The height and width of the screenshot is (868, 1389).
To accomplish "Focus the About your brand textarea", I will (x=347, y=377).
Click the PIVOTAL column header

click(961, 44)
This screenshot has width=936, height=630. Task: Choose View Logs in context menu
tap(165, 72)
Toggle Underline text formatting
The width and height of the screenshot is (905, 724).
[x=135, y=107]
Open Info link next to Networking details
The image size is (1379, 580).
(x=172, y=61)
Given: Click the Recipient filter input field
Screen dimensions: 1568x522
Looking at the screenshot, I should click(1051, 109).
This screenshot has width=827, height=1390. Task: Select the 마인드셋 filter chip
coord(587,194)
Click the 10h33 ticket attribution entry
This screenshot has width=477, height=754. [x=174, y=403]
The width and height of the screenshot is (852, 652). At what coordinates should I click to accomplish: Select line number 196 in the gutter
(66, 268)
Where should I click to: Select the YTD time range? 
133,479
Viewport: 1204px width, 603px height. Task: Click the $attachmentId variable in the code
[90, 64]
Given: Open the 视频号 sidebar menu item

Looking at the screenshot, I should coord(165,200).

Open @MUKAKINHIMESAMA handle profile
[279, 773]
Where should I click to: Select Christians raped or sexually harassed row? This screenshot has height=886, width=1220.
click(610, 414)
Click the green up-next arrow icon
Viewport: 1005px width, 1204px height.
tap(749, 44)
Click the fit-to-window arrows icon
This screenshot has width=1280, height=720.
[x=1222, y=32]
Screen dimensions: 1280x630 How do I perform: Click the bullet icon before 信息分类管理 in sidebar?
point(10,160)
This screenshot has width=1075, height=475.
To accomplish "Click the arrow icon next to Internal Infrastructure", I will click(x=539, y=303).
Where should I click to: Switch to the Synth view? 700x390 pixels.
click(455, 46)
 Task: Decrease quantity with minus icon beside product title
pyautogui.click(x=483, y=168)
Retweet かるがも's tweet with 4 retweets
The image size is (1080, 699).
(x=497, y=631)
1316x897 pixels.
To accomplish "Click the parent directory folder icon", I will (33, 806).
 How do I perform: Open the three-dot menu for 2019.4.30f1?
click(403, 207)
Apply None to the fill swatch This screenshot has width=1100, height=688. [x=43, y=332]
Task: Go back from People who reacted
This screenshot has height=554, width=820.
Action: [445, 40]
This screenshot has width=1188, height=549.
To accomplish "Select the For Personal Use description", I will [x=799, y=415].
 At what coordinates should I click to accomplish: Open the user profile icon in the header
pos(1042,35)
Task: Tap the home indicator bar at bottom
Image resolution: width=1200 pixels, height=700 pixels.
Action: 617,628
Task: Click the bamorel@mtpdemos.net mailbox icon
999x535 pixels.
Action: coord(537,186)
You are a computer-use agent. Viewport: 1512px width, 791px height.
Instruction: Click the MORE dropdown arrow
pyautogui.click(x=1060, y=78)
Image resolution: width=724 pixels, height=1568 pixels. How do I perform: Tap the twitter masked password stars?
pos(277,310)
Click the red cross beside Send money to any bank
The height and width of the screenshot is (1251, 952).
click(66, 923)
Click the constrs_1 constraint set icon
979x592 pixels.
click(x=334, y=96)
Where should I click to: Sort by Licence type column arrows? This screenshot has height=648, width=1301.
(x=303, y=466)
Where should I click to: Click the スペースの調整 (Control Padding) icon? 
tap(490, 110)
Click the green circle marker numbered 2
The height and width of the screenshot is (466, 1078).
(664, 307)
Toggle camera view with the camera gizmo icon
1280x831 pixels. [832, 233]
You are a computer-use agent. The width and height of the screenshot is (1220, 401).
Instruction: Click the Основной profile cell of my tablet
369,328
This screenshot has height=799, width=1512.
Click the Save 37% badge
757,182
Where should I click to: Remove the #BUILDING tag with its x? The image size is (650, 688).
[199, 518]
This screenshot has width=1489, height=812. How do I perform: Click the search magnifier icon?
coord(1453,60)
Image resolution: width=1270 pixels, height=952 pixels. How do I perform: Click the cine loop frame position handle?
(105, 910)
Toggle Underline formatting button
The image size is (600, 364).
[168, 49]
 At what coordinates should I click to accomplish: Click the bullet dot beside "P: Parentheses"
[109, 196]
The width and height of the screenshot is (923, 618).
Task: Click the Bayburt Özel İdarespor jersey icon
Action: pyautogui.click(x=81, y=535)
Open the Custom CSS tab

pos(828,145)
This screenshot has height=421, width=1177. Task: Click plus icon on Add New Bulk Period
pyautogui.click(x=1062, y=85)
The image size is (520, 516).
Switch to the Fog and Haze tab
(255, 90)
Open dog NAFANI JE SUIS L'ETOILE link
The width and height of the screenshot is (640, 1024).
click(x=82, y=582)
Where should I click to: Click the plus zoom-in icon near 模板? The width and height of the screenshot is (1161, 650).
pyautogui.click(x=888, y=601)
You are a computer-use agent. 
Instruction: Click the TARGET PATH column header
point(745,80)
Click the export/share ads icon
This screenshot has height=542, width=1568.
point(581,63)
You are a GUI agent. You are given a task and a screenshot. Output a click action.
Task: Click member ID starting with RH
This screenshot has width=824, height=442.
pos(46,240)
-=-=-=-=-
■ Problem statement ■
Calculate the number of lines above that include the word "agent", giving that number by itself.

■ Problem solution ■
4